Mandatory Credit: Photo by James Crombie/Inpho/Shutterstock (9454448e) Jockey, Bryony Frost announced as Matchbook Brand Ambassador, as she prepares to ride in the 2018 Cheltenham Festival Matchbook Announce Brand Ambassadors, Joseph O’Brien’s Yard, Pilltown, Co. Kilkenny – 11 Mar 2018

The rise of women jockeys is a cause for celebration but allegations of bullying have cast a dark shadow over the sport. Lydia Hislop fears racing is closing ranks to avoid confronting the unpalatable

Last Saturday, something unprecedented happened in European horseracing: two women rode the two best horses in the most important jumps race of the season to date.

In the Champion Chase at Northern Ireland’s Down Royal racecourse, Bryony Frost partnered Frodon and Rachael Blackmore rode the Cheltenham Gold Cup winner, Minella Indo. Blackmore’s mount faded to third but Frost won – leading throughout and eliciting some bold leaps from the little horse who continues to deliver her greatest triumphs.

This was remarkable, ostensibly the latest milestone in the upward trajectory of professional female jockeys on either side of the Irish Sea. However, admiration for Frost’s focus and nerve was also influenced by the darker knowledge that she has recently accused a fellow jockey of persistent harassment – an official complaint that has not gone down well with many of her colleagues.

Bryony Frost on her way to winning the Ladbrokes Champion Steeplechase

The story has provoked wildly differing interpretations. Jockeys feel their culture has been attacked. Others believe a lid has been lifted on a groupthink that seeks to diminish those not in the club.

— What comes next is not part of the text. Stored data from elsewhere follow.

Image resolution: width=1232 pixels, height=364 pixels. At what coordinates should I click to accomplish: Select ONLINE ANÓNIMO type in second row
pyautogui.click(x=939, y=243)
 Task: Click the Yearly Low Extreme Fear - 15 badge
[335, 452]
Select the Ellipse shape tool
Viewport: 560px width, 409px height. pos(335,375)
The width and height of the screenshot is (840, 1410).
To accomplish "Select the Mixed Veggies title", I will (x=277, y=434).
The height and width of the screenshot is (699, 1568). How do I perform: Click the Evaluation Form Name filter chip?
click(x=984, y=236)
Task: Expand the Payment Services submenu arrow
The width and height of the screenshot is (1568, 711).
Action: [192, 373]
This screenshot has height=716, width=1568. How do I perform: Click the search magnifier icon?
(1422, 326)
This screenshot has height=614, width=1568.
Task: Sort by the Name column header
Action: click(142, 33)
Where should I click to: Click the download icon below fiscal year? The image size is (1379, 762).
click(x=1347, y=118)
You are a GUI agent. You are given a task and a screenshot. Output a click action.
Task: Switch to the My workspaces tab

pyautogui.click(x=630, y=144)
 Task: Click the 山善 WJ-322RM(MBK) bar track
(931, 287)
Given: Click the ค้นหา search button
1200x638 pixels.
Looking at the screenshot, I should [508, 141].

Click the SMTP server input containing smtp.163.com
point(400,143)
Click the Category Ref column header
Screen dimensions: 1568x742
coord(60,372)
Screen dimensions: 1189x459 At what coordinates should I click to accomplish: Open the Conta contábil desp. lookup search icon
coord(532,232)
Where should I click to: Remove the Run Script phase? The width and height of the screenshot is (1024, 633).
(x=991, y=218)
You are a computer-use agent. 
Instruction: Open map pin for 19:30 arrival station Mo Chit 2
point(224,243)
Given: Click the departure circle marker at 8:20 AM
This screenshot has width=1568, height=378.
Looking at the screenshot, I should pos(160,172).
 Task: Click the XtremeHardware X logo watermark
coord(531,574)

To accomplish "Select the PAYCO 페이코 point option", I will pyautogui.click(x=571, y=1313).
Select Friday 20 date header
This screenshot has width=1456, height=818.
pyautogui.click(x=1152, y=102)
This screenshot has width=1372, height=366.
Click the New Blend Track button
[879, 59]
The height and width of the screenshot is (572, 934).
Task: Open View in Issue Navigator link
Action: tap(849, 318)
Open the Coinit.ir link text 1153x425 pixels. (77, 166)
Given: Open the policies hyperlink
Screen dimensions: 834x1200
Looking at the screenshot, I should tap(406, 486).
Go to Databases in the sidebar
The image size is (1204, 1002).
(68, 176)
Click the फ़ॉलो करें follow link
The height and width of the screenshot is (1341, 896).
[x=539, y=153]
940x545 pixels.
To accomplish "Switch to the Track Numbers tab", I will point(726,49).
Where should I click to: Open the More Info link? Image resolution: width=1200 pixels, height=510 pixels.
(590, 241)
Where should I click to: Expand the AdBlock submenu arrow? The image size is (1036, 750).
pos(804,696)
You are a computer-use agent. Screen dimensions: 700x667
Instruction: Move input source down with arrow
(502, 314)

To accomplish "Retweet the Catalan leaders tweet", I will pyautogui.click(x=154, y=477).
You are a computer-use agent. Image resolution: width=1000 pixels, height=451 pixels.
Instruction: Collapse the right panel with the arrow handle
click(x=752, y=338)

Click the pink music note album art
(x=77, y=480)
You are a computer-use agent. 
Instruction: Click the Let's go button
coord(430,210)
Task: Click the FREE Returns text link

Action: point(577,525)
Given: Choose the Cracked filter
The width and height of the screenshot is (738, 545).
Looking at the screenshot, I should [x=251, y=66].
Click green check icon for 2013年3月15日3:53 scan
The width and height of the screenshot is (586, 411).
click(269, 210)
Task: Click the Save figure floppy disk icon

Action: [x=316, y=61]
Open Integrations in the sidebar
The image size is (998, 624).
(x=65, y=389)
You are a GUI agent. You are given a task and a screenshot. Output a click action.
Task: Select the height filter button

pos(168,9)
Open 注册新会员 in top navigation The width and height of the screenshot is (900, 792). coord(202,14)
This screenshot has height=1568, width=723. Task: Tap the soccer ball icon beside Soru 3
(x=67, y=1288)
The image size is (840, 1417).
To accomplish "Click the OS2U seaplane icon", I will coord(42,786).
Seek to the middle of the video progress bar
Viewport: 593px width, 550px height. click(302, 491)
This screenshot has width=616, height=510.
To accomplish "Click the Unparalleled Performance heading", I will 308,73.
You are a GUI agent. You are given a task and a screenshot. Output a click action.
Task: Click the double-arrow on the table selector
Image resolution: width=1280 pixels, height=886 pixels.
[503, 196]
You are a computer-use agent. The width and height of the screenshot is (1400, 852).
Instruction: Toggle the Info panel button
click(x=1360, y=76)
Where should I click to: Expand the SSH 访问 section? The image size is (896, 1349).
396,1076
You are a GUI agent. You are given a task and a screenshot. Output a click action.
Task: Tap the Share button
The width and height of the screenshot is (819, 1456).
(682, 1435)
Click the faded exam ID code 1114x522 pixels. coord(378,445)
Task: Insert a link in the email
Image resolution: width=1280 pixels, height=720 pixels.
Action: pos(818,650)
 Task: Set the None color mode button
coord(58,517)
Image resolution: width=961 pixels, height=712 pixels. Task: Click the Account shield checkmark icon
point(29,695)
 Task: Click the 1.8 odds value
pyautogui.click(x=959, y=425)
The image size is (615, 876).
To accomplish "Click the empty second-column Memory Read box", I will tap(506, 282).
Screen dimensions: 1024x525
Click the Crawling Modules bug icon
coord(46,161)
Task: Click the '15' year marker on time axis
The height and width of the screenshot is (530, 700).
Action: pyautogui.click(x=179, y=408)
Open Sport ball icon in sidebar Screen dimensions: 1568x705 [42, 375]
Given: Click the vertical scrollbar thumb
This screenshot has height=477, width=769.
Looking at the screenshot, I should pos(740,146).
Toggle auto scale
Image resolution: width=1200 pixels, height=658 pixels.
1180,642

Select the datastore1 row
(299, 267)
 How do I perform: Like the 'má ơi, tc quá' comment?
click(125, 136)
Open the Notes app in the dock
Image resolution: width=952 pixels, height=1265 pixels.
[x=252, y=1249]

Where many insiders see an admirable self-policing culture of hard knocks, intrinsic to a competitive and dangerous sport, outsiders see pernicious workplace behaviour that seems routinely condoned in the riders’ changing room.

The rise of what is still a minority of female riders – and the media attention that follows them – may also be playing a part in this story.

It’s not merely jealousy, however. Racing still lacks the infrastructure to put women jockeys on an equal footing, tacitly endorsing their marginal presence – as embodied by their comparative lack of racecourse facilities, a factor in this tale.

Frost – then 25 – first went to the British Horseracing Authority (BHA) on 15 September 2020 and later made detailed allegations of continuing bullying and intimidating behaviour towards her by another jockey, Robbie Dunne, now 42. She said this began in her days as an amateur rider in 2017 and culminated in ugly confrontations in the weeks preceding her complaint.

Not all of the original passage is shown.